Most visitors to Victoria go to the stores of the Hudson’s Bay Company, presumably on account of the romantic associations, or to purchase a bit of fur or some other wild-Indianish trinket as a memento.  At certain seasons of the year, when the hairy harvests are gathered in, immense bales of skins may be seen in these unsavory warehouses, the spoils of many thousand hunts over mountain and plain, by lonely river and shore.  The skins of bears, wolves, beavers, otters, fishers, martens, lynxes, panthers, wolverine, reindeer, moose, elk, wild goats, sheep, foxes, squirrels, and many others of our “poor earth-born companions and fellow mortals” may here be found.

Vancouver is the southmost and the largest of the countless islands forming the great archipelago that stretches a thousand miles to the northward.  Its shores have been known a long time, but little is known of the lofty mountainous interior on account of the difficulties in the way of explorations—­lake, bogs, and shaggy tangled forests.  It is mostly a pure, savage wilderness, without roads or clearings, and silent so far as man is concerned.  Even the Indians keep close to the shore, getting a living by fishing, dwelling together in villages, and traveling almost wholly by canoes.  White settlements are few and far between.  Good agricultural lands occur here and there on the edge of the wilderness, but they are hard to clear, and have received but little attention thus far.  Gold, the grand attraction that lights the way into all kinds of wildernesses and makes rough places smooth, has been found, but only in small quantities, too small to make much motion.  Almost all the industry of the island is employed upon lumber and coal, in which, so far as known, its chief wealth lies.

Leaving Victoria for Port Townsend, after we are fairly out on the free open water, Mount Baker is seen rising solitary over a dark breadth of forest, making a glorious show in its pure white raiment.  It is said to be about eleven thousand feet high, is loaded with glaciers, some of which come well down into the woods, and never, so far as I have heard, has been climbed, though in all probability it is not inaccessible.  The task of reaching its base through the dense woods will be likely to prove of greater difficulty than the climb to the summit.
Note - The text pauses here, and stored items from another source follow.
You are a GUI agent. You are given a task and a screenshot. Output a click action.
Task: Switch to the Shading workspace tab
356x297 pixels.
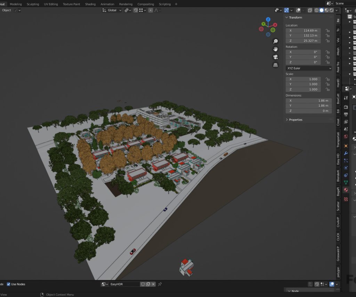tap(90, 4)
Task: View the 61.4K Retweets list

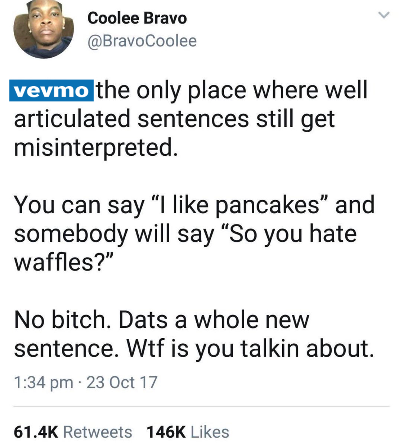Action: click(x=73, y=432)
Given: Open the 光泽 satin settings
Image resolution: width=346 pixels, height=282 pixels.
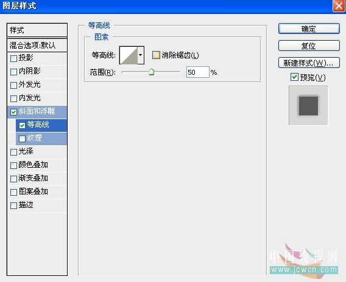Looking at the screenshot, I should [37, 151].
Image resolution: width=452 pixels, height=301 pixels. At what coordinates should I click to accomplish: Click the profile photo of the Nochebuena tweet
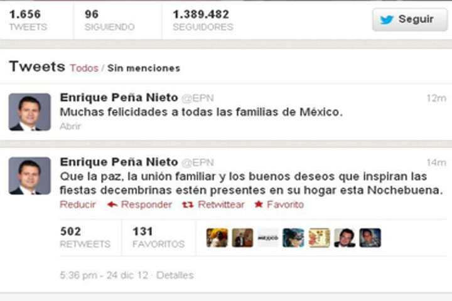tap(30, 176)
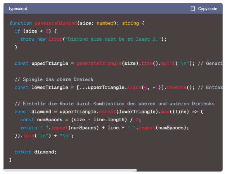The width and height of the screenshot is (225, 174).
Task: Click the comment Spiegle das obere Dreieck
Action: click(x=54, y=79)
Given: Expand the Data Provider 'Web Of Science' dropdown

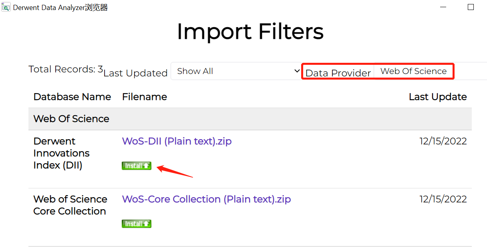Looking at the screenshot, I should coord(413,71).
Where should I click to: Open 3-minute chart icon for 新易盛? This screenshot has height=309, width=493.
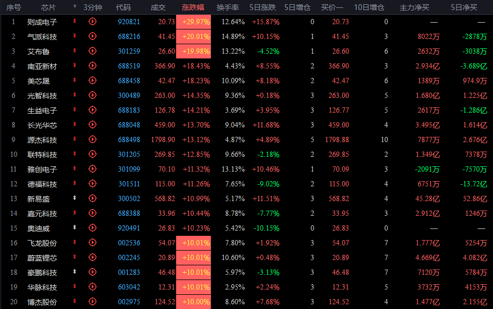pyautogui.click(x=92, y=198)
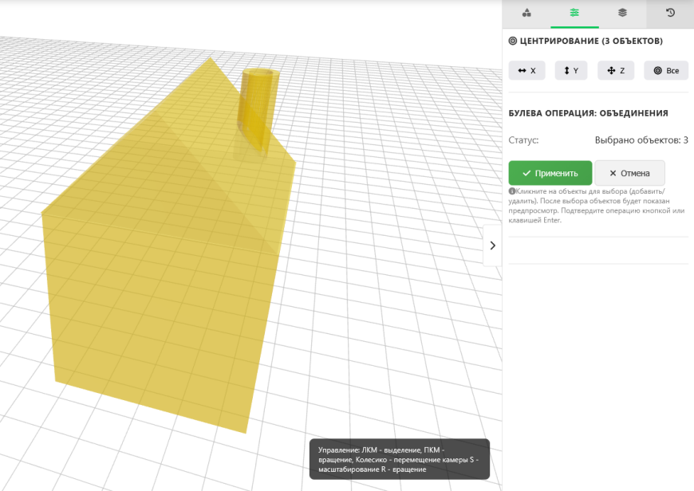The image size is (694, 491).
Task: Center objects along the Z axis
Action: tap(615, 70)
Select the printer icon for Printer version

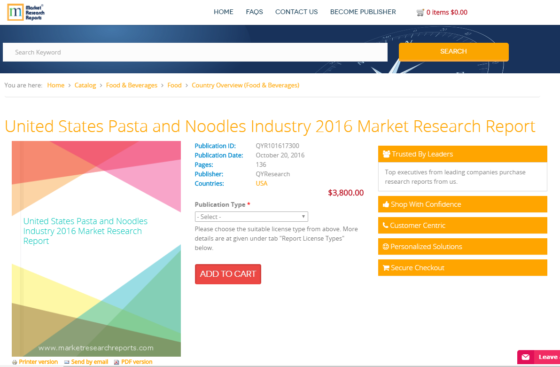pyautogui.click(x=14, y=362)
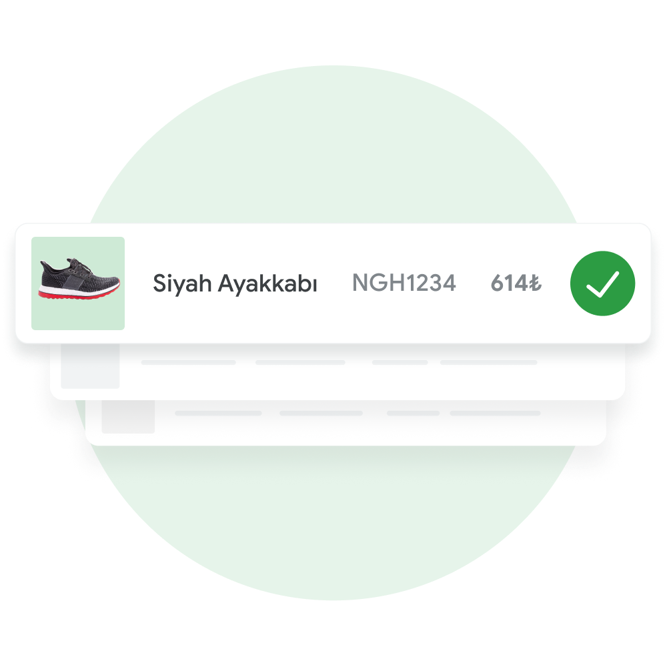The width and height of the screenshot is (667, 667).
Task: Click the white checkmark symbol inside green circle
Action: tap(603, 284)
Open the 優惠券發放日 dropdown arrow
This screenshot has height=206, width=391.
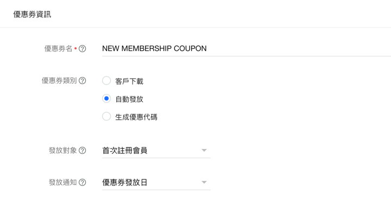pos(204,182)
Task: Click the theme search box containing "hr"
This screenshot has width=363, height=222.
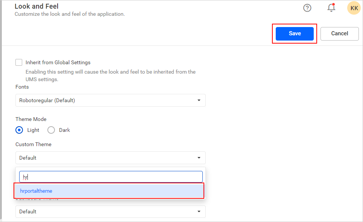Action: 111,177
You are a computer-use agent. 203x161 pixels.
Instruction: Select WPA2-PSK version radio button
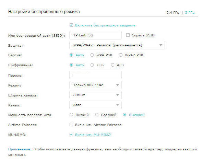121,55
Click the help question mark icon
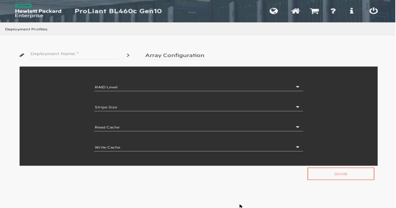Image resolution: width=396 pixels, height=208 pixels. (333, 11)
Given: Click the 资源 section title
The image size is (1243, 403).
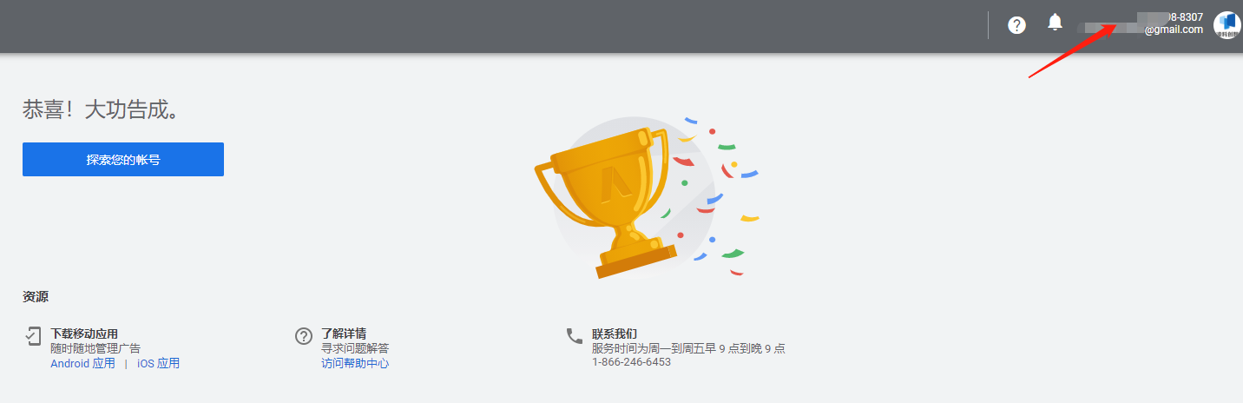Looking at the screenshot, I should (x=36, y=297).
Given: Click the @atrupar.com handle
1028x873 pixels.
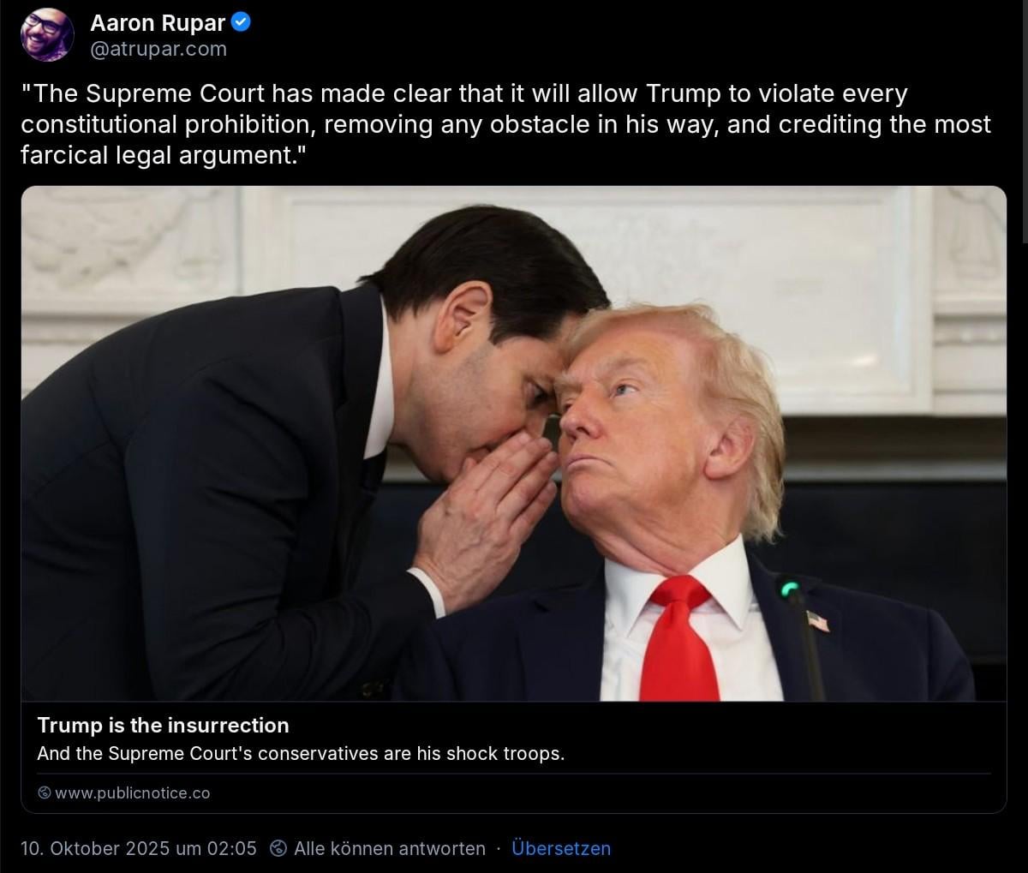Looking at the screenshot, I should coord(158,50).
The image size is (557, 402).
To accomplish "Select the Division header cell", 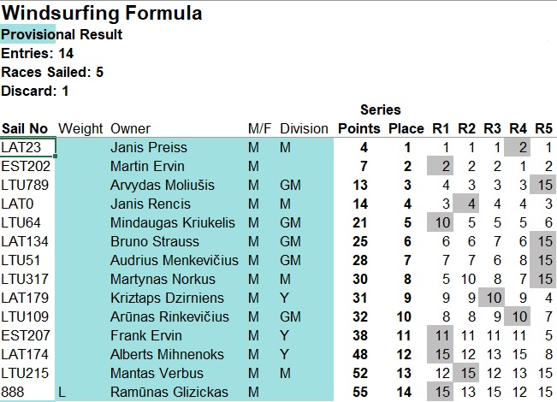I will pos(304,128).
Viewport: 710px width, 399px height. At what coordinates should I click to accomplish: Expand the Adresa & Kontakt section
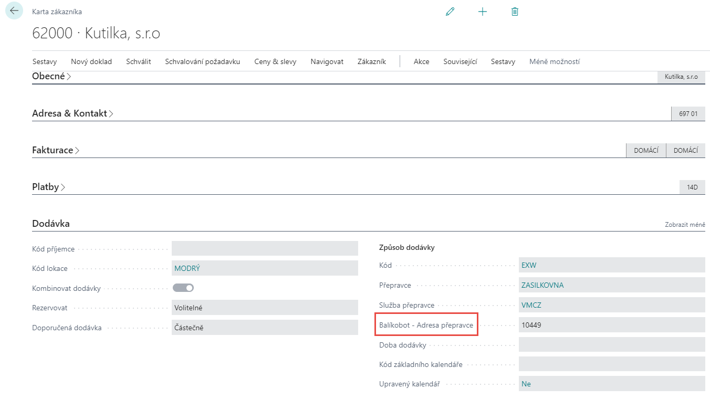point(72,113)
In a direction a little to the left of Mount Baker and much nearer, may be seen the island of San Juan, famous in the young history of the country for the quarrels concerning its rightful ownership between the Hudson’s Bay Company and Washington Territory, quarrels which nearly brought on war with Great Britain.  Neither party showed any lack of either pluck or gunpowder.  General Scott was sent out by President Buchanan to negotiate, which resulted in a joint occupancy of the island.  Small quarrels, however, continued to arise until the year 1874, when the peppery question was submitted to the Emperor of Germany for arbitration.  Then the whole island was given to the United States.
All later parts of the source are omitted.